== Work to complete ==
a) Summarize the Altima reliability thread in two sentences.
b) Answer these questions using the Altima reliability thread:
(i) What is the first poster replacing?
(ii) Which Altima model years has Ryan owned?
(iii) Over what span of years might the site go from listing no problems to listing 5?
c) Resume the Altima reliability thread from its last sentence and keep writing.

START Document text

I happened to come across this reliability website that confims some other common problems that owners may experience. Presumably, the data is based on a large vehicle population. I'll be checking my Cannister Vent Contro Valve while I am replacing my intake manifold gaskets!

http://autos.msn.com/research/vip/Reliability.aspx?year=1998&make=Nissan&model=Altima&trimid=-1


----------



## Ryan's Altima (Aug 29, 2006)

Ive had a 98 and 00 altima and both had the same exact problems that were outlined on the msn reliability reports. I think that its a bit more than 10% not to mention I checked other cars for people and what was listed is what was wrong with the car in the past few years. I think if your buying used, thats a very good site to check. But.... you have to remember that they add problems over time, so you might pick up a car the site says has no problems and in 3-5 years it will be listing 5.

END Document text
START Listed records

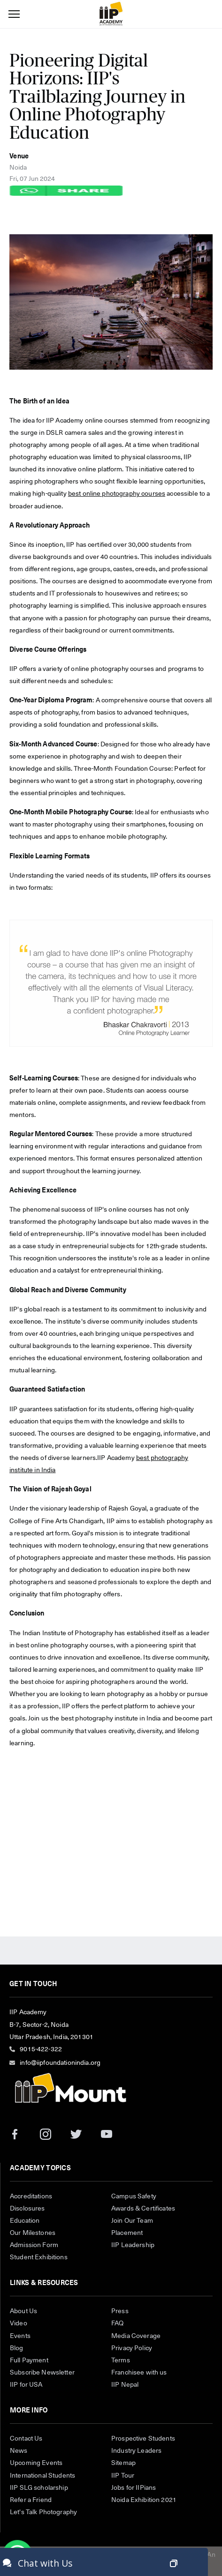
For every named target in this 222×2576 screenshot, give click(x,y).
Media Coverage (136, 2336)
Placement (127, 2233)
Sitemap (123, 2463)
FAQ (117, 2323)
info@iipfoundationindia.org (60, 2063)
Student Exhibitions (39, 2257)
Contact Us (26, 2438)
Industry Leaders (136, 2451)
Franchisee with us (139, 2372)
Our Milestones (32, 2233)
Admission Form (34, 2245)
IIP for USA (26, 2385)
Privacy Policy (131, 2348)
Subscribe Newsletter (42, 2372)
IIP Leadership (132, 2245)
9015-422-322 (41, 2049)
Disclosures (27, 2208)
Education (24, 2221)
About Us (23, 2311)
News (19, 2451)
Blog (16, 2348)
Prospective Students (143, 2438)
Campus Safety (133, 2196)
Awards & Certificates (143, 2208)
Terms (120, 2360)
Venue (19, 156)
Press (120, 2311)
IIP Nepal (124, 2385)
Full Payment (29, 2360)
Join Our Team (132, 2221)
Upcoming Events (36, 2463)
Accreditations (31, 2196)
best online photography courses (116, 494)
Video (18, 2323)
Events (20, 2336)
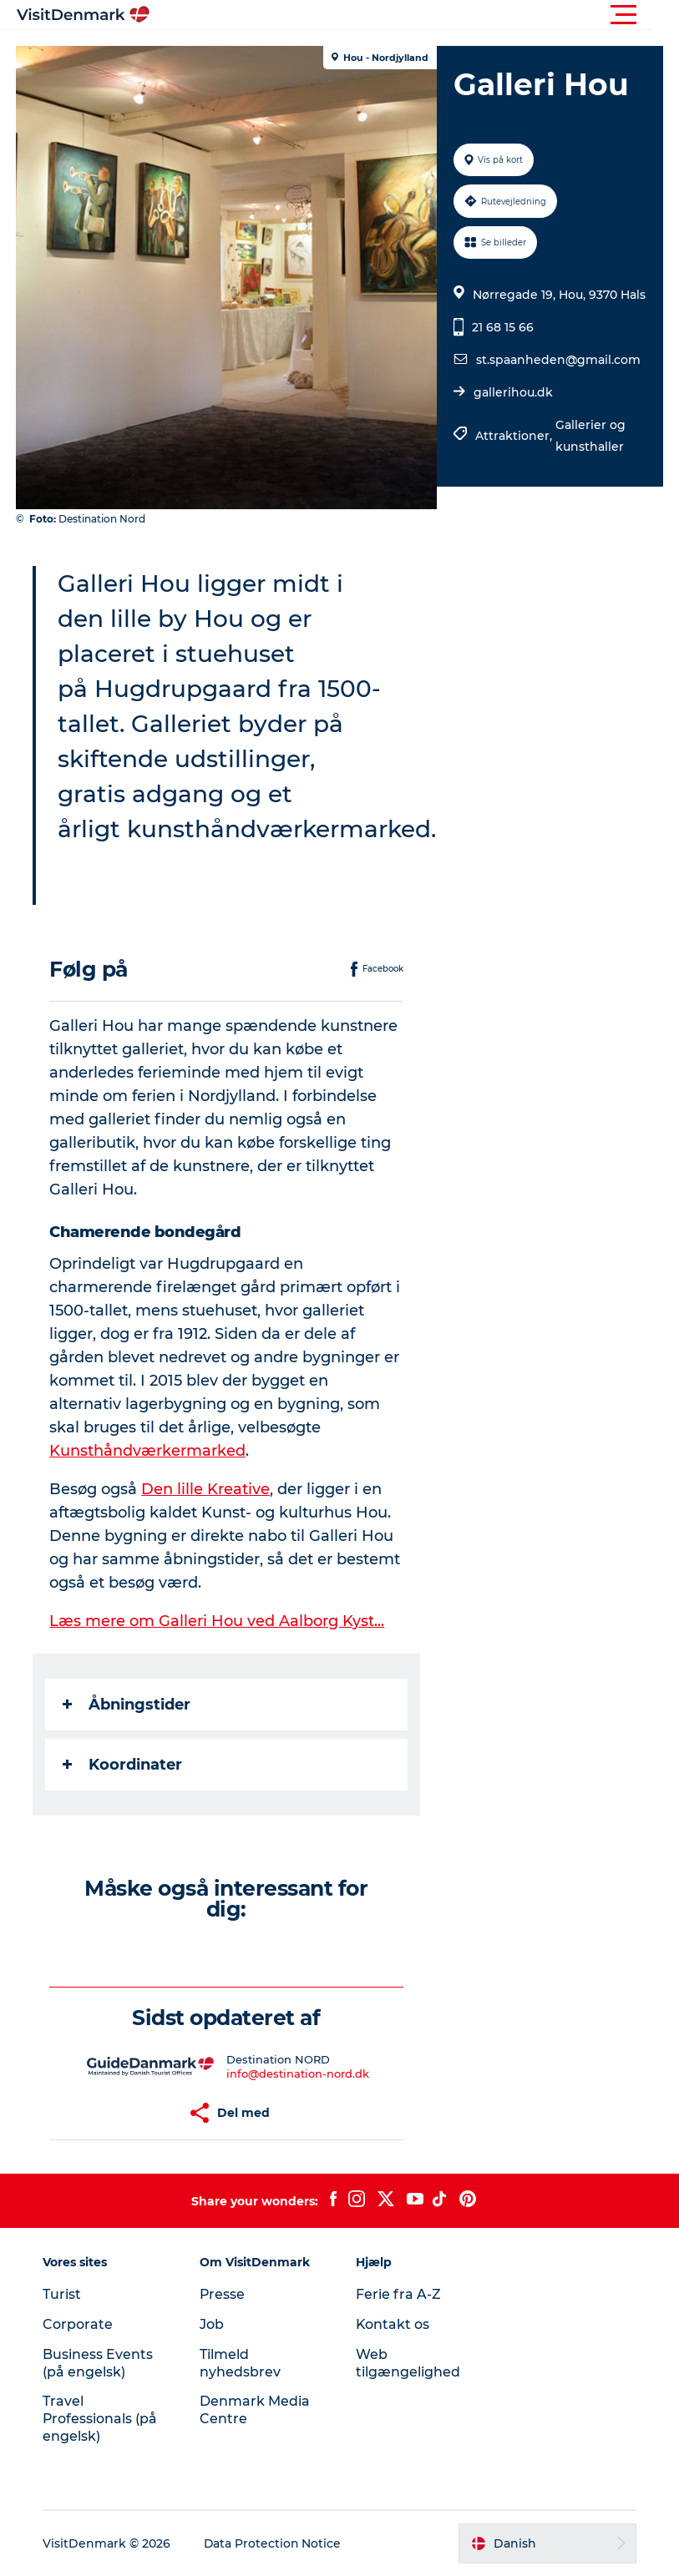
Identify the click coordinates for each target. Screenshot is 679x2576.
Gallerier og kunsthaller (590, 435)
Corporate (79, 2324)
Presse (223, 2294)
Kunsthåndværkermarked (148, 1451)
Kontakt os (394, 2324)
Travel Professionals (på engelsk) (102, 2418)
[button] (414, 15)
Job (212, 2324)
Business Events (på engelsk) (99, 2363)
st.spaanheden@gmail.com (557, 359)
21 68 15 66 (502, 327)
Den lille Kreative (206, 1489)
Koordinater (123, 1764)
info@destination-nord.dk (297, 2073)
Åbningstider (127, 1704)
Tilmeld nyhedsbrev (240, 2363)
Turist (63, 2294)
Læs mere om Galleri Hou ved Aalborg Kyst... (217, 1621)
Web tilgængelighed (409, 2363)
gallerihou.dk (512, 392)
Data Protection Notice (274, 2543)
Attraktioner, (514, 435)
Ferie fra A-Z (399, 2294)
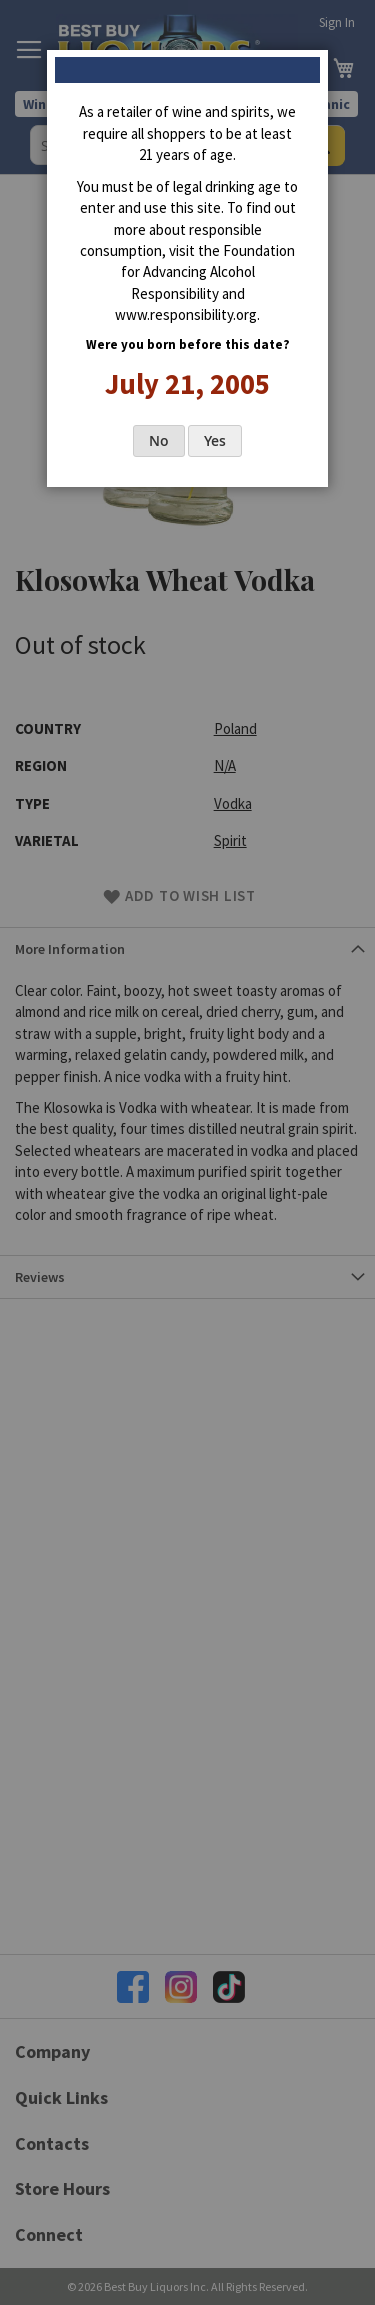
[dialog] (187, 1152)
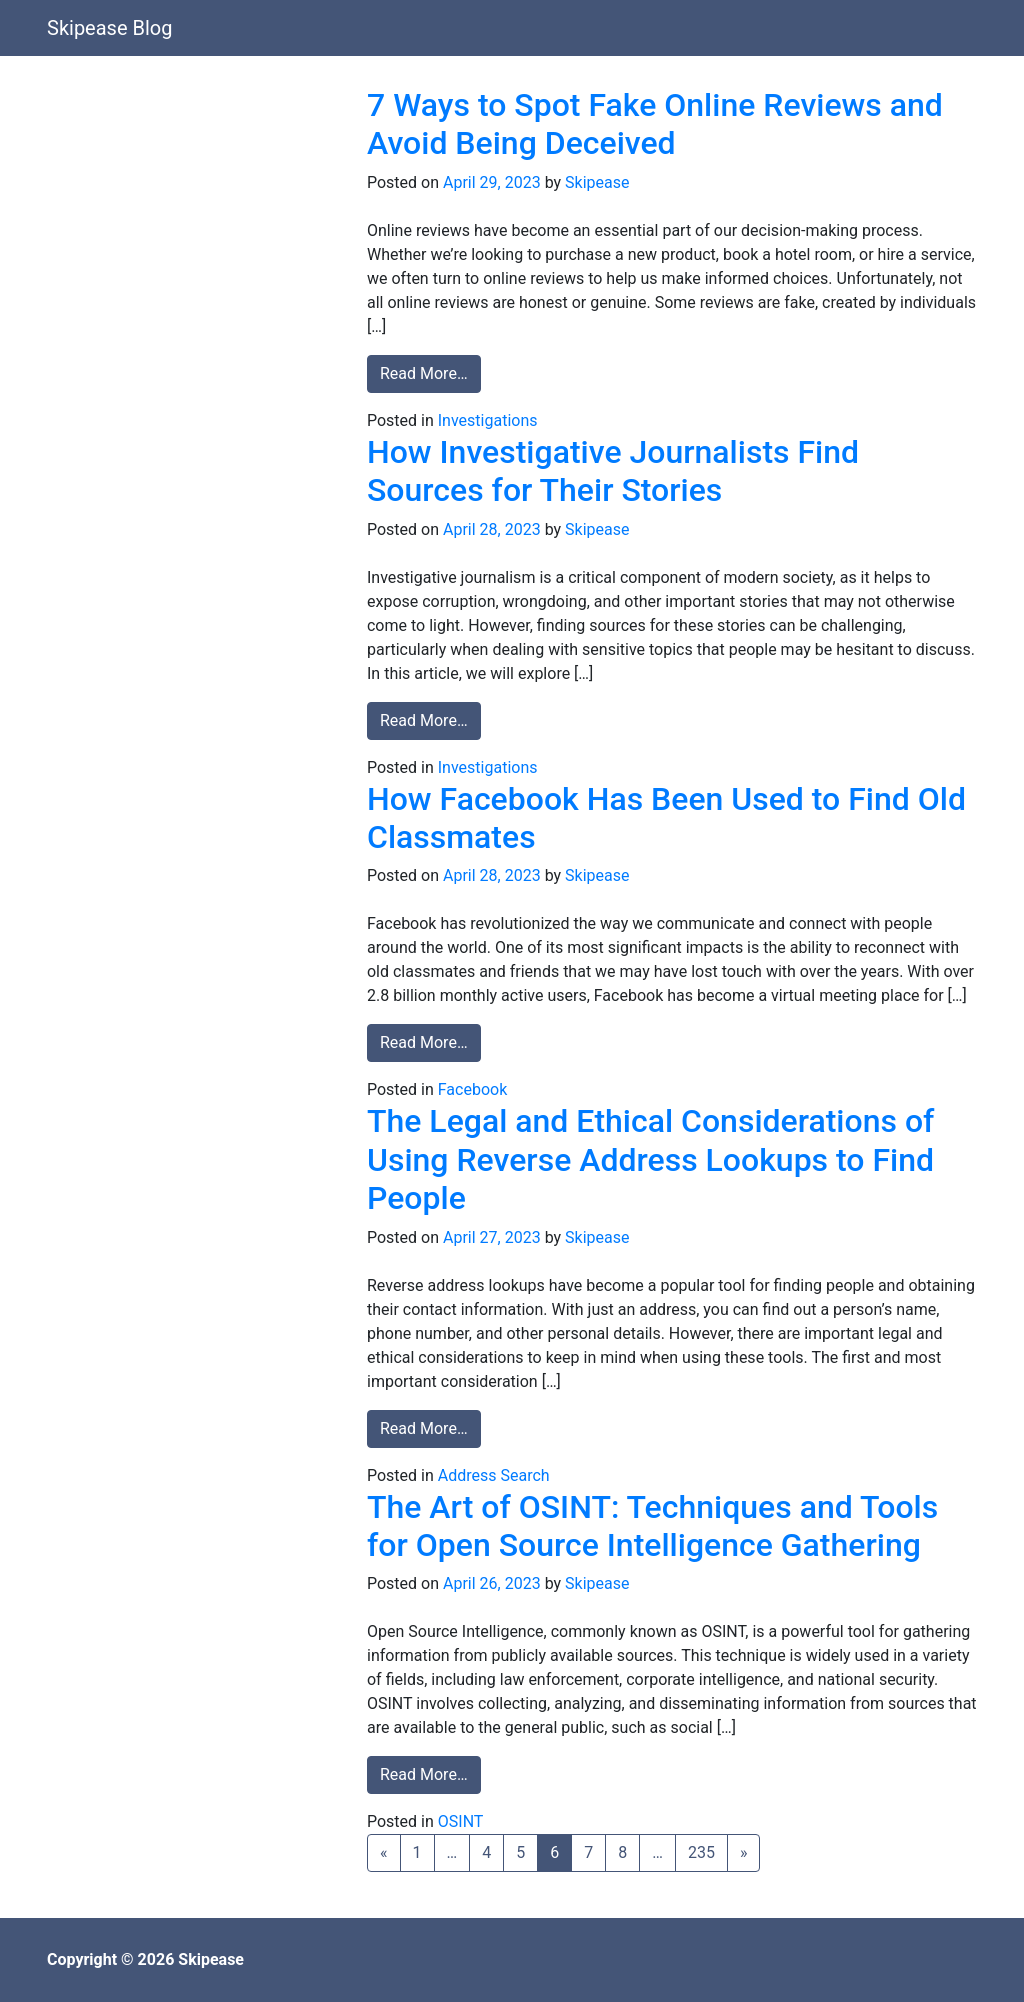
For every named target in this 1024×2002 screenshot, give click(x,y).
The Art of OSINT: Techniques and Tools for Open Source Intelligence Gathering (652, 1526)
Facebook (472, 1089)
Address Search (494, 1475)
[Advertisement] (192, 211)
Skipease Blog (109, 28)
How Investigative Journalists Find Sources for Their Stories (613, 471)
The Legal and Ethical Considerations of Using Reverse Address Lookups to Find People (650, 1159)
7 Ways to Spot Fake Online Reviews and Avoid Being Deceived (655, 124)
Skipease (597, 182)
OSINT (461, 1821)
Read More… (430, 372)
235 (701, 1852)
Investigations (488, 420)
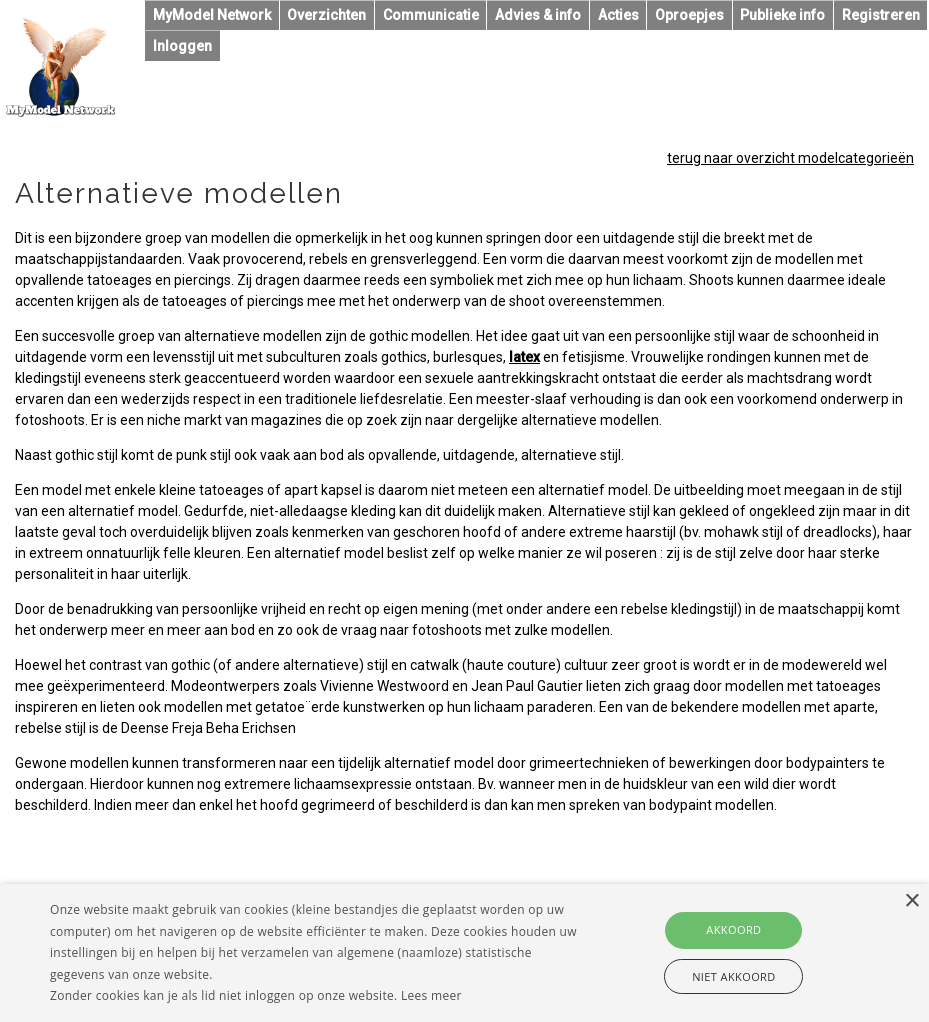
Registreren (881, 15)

END Listed records

== Answers to each task ==
a) The first post says that a reliability website confirms common problems owners may experience, and its author plans to check a valve while replacing the intake manifold gaskets. In a reply, Ryan says a 98 and an 00 Altima both had the problems listed in the MSN reliability reports and recommends the site to used-car buyers, but warns that the site adds problems over time.

b)
(i) The intake manifold gaskets.
(ii) A 98 and an 00.
(iii) 3-5 years.

c)
----------



## Ryan's Altima (Aug 29, 2006)

Sorry I misread, and that is true, out of the 3 or so problems listed, ive only had 2. As with most cars ive checked that against. Usually unless you get a real lemon you wont get everything that is listed. Non the less, Nissan in my opinion puts out the highest quality vehicles for the money. yotas and das might have less problems but you pay extra for the car in the first place.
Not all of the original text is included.